## [Description of the task]
Scan the records below. List lines holding "agent".

[The data]

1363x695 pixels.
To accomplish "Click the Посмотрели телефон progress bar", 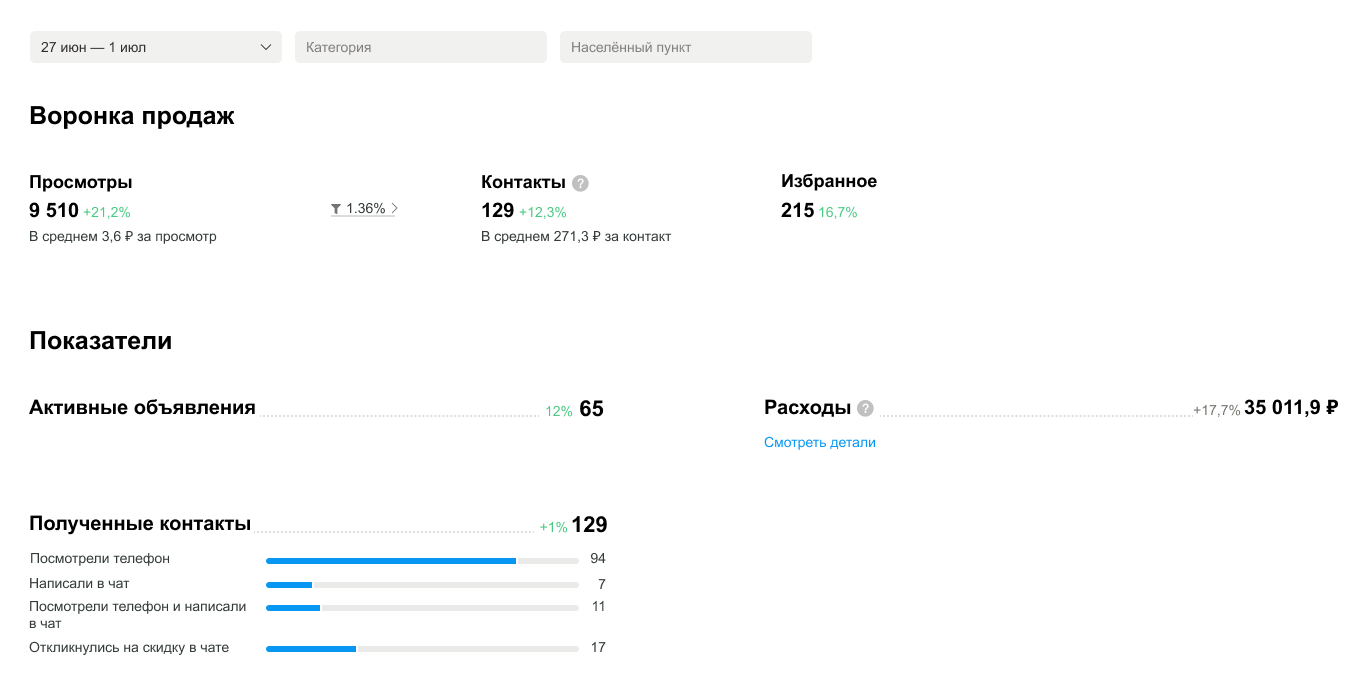I will click(x=422, y=560).
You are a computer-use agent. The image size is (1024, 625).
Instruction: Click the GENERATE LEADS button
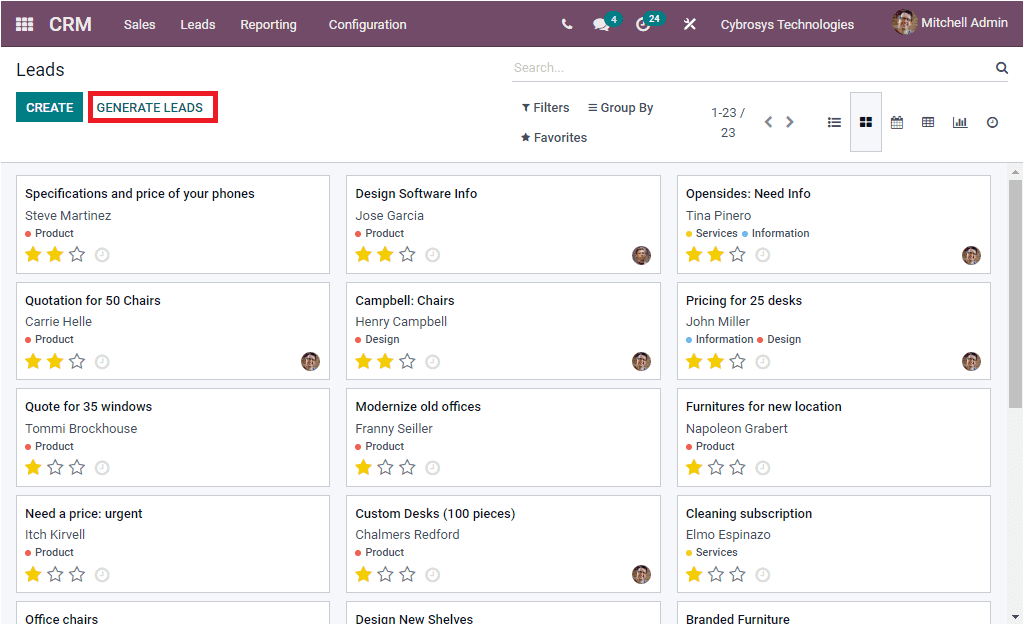[152, 106]
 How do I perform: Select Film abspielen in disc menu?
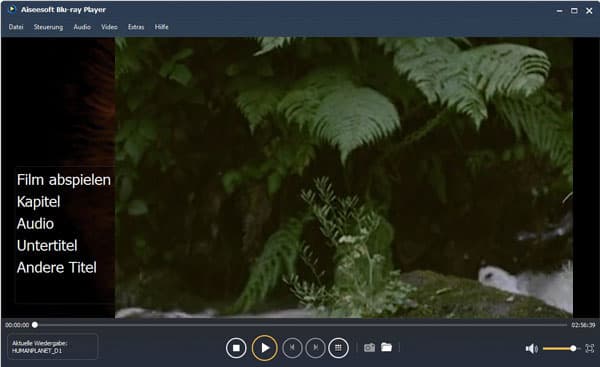point(64,180)
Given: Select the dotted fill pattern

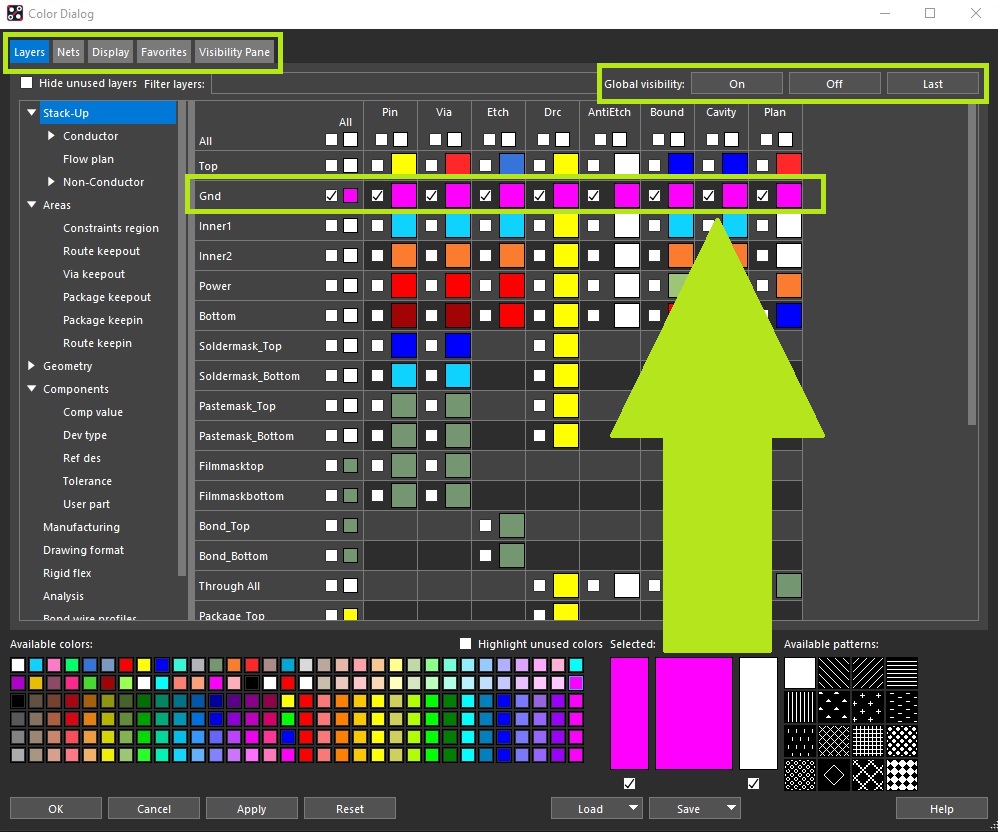Looking at the screenshot, I should 902,741.
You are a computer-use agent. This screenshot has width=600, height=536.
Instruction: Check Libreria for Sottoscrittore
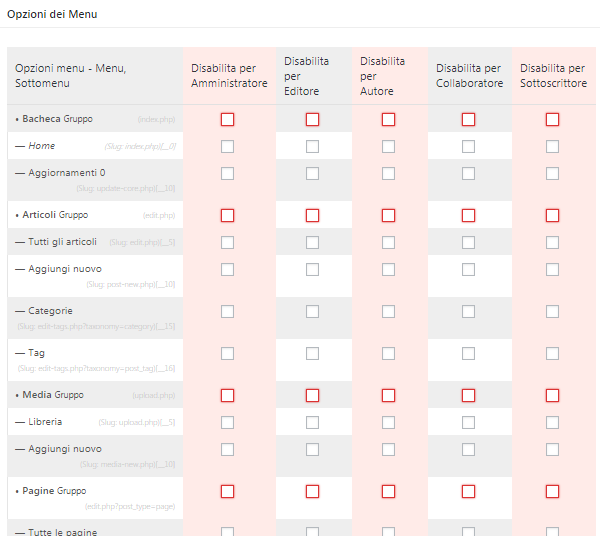pos(552,422)
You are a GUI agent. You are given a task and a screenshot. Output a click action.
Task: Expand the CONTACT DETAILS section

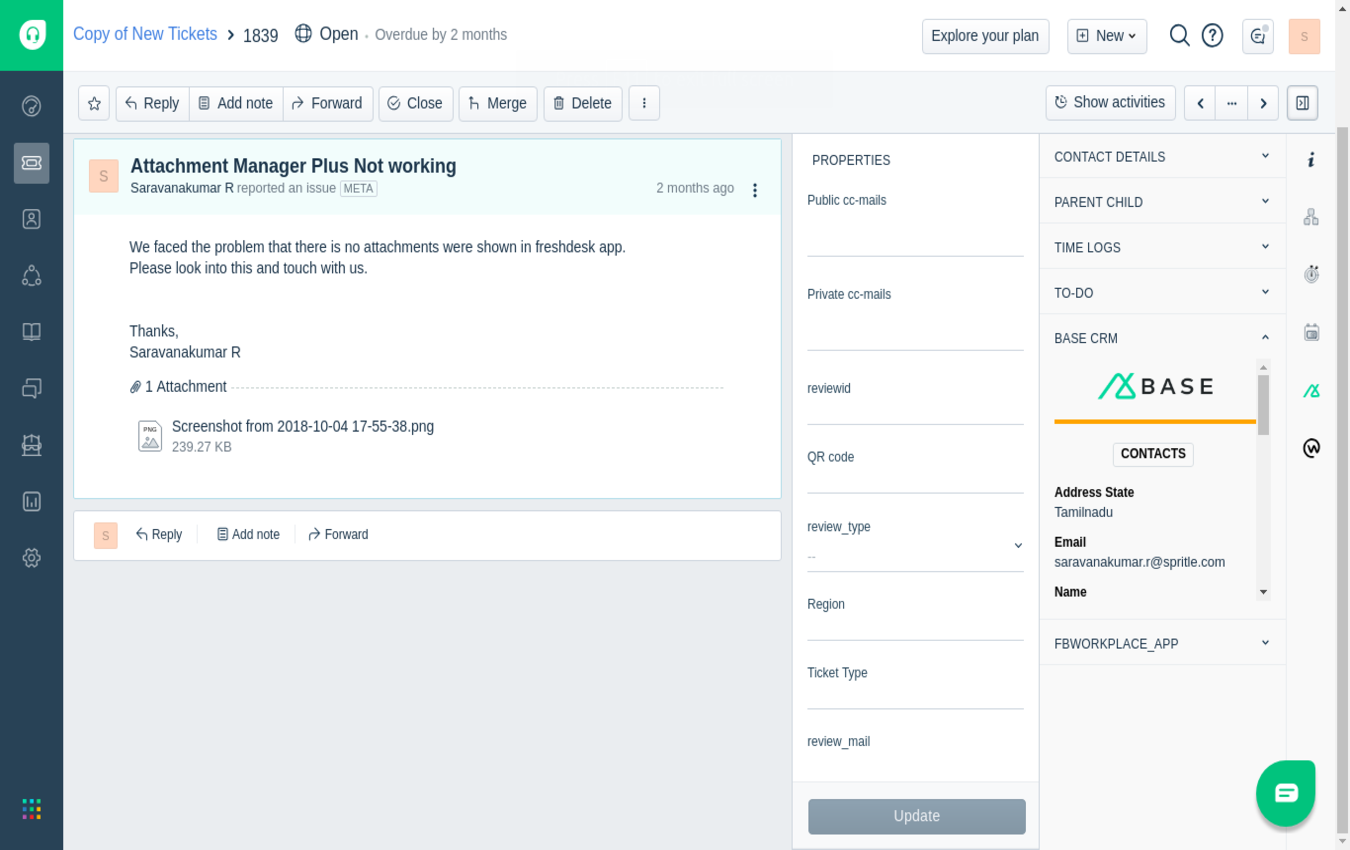1162,157
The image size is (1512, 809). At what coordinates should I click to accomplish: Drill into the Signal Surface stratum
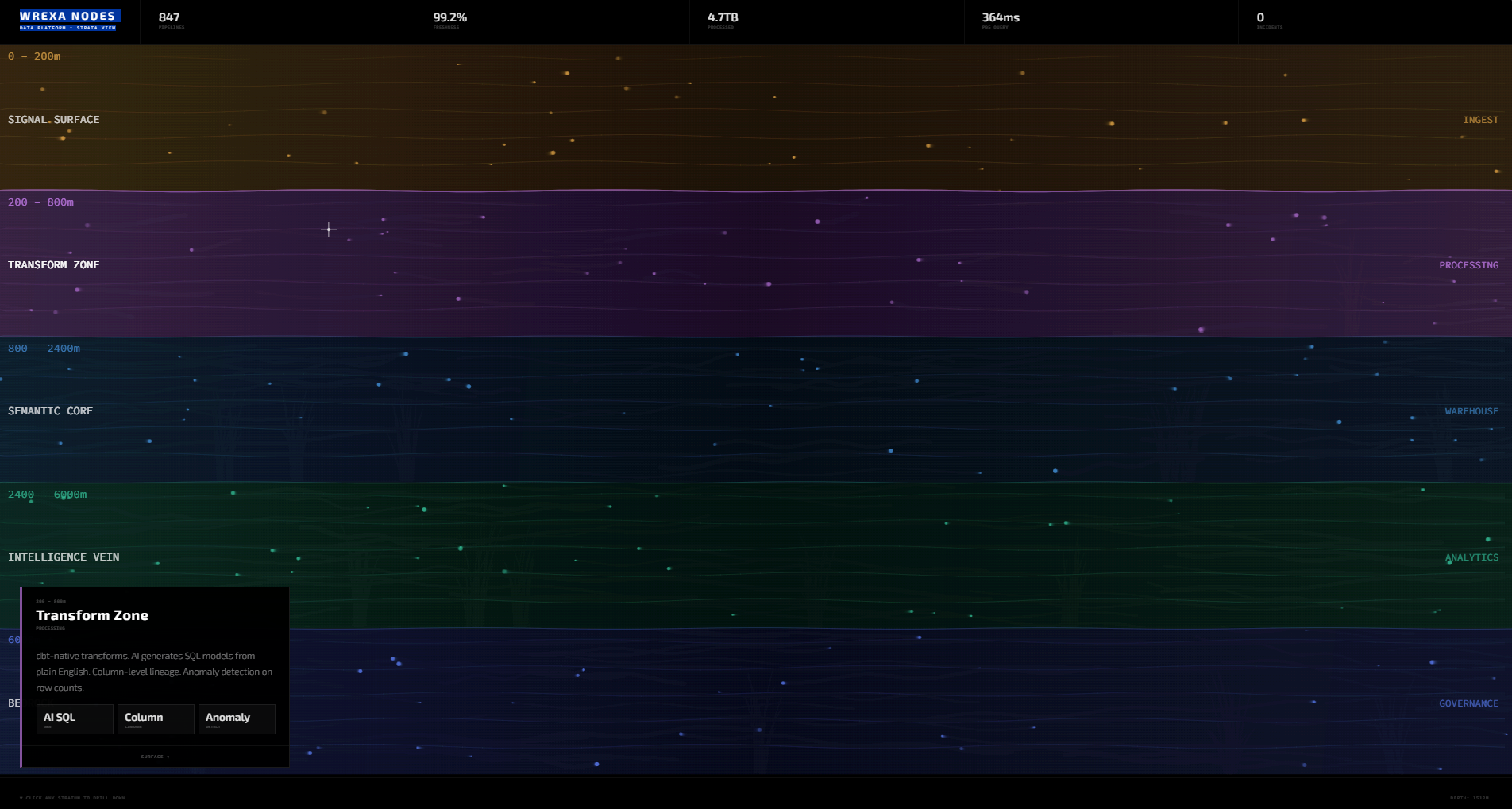click(54, 120)
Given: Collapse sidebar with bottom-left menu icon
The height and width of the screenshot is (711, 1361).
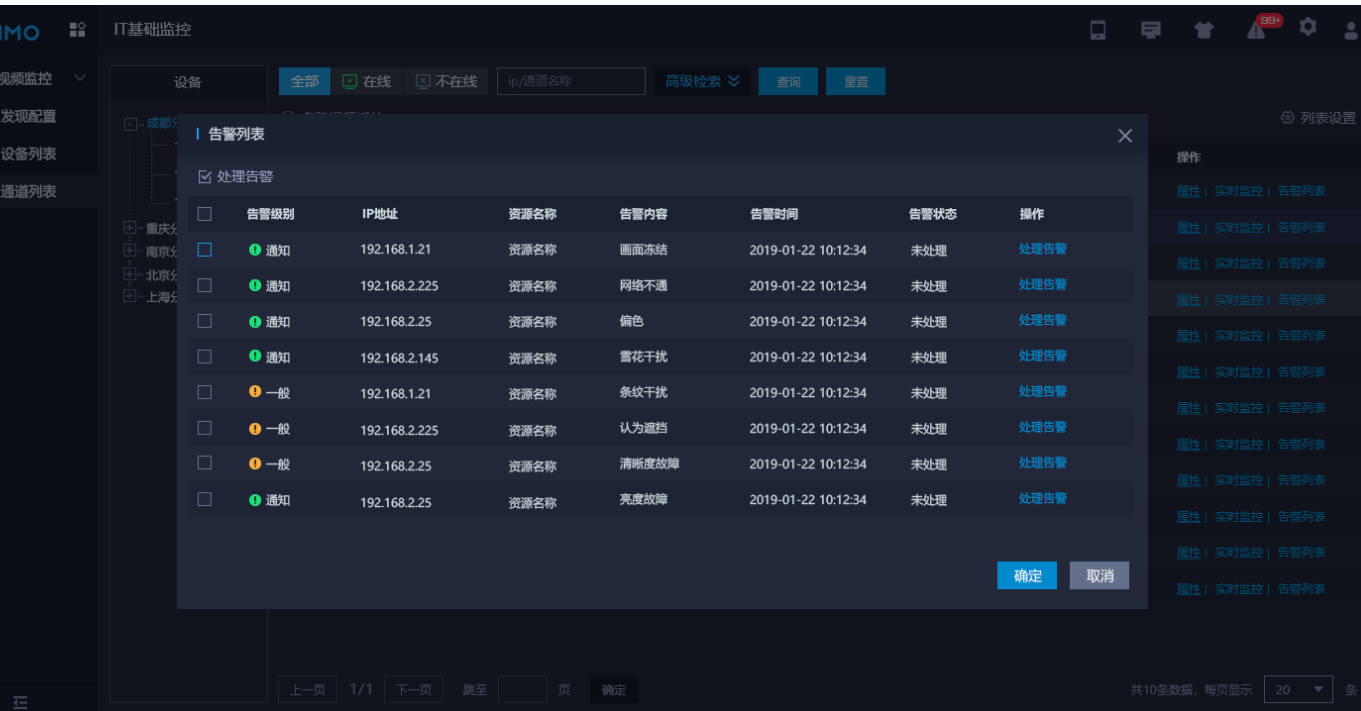Looking at the screenshot, I should click(x=20, y=702).
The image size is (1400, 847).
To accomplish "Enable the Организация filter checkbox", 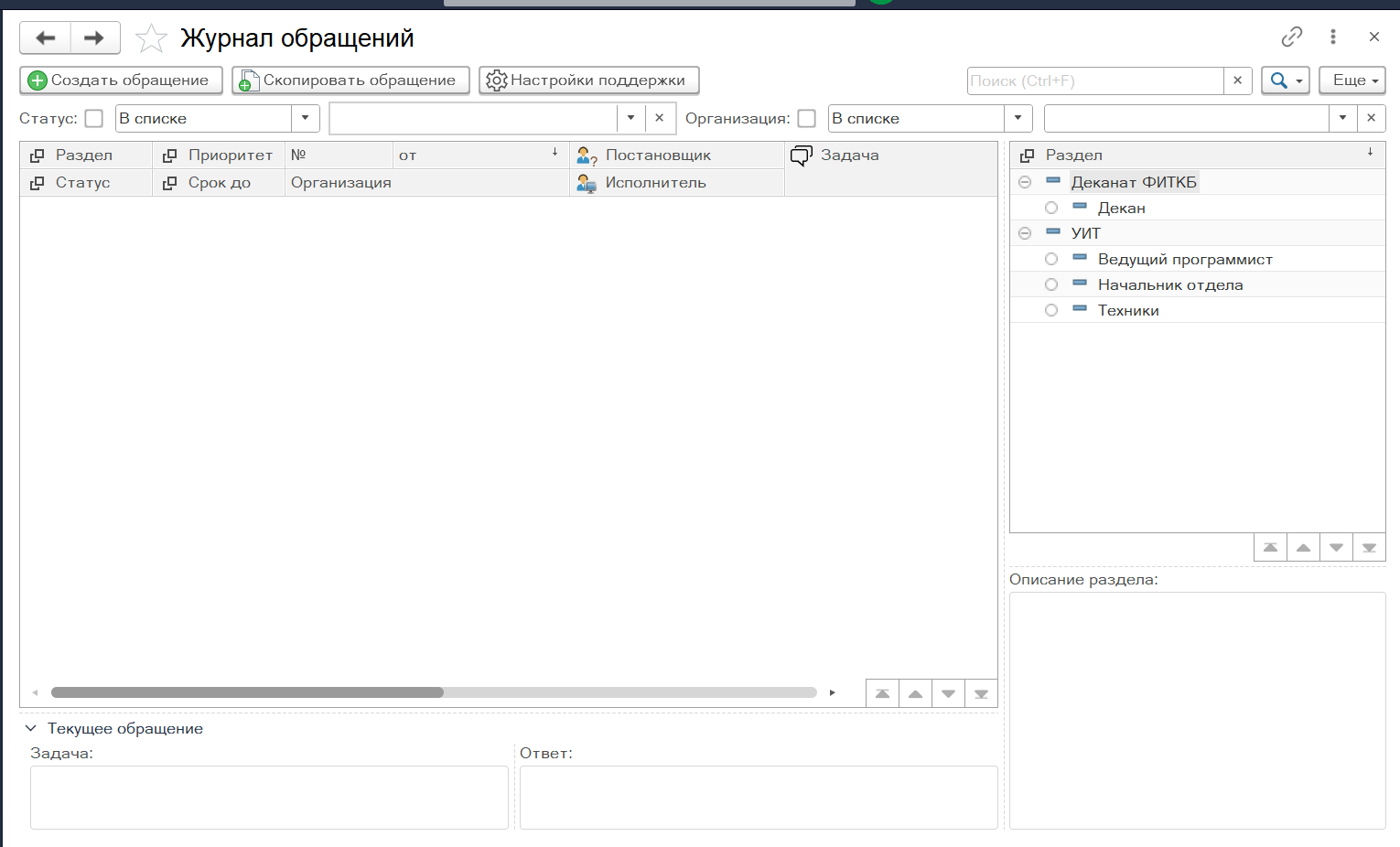I will click(x=806, y=119).
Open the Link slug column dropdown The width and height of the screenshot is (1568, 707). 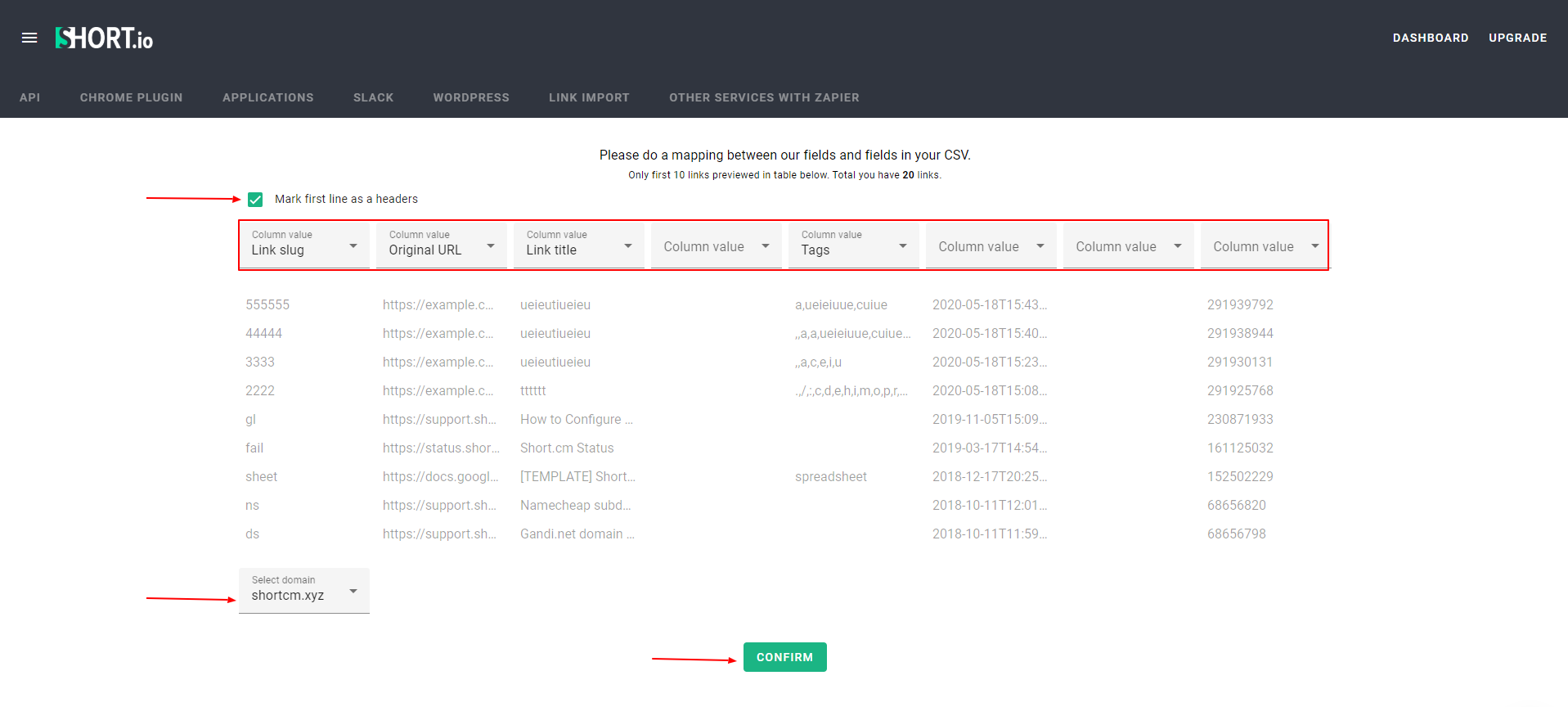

[/The data]

## [Exercise response]
You are a computer-use agent. The image size is (1024, 625).
You are a computer-use agent. This screenshot has width=600, height=536.
You are a GUI agent. You are given a task and a screenshot. Output a click action.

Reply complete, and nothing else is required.